Copy the records from the line containing "Task: Click the memory icon next to 2.6 GB" through the line containing "Action: 831,145", requests included, and raise every click coordinate in the answers by 83.

·····

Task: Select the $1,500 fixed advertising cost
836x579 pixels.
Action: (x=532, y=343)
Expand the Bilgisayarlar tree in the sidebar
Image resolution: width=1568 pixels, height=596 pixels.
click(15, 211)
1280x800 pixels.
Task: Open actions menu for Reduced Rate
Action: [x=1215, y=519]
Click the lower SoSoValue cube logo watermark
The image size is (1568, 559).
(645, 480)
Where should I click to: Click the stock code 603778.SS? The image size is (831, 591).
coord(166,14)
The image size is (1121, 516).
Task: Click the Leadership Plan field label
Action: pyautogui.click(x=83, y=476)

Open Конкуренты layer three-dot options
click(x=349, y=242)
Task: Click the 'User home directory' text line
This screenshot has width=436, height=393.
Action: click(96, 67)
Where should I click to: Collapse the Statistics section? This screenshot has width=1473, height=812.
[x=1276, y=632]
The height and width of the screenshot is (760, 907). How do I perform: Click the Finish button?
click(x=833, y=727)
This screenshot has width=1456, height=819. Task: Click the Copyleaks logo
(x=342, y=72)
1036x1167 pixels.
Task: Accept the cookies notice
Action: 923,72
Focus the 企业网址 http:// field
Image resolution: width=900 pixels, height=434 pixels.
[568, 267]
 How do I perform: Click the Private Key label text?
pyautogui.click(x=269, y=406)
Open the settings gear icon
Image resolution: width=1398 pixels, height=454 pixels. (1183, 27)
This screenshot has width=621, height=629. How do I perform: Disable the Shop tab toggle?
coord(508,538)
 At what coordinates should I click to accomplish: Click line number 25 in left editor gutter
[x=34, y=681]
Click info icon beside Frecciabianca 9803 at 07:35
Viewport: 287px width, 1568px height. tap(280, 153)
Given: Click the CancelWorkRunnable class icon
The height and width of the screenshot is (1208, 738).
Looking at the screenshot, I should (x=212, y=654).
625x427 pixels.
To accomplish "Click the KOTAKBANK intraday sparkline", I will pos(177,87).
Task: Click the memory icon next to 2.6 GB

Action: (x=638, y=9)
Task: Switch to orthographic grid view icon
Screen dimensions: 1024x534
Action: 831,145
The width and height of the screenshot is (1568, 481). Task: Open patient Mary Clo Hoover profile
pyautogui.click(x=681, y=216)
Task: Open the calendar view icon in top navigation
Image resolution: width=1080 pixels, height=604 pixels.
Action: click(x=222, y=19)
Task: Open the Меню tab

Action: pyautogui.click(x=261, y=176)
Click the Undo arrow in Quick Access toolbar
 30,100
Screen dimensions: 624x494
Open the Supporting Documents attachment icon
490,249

·····

▶ The solution
Task: Click the memory icon next to 2.6 GB

Action: (x=721, y=92)
Task: Switch to orthographic grid view icon
Screen dimensions: 1024x534
Action: 914,228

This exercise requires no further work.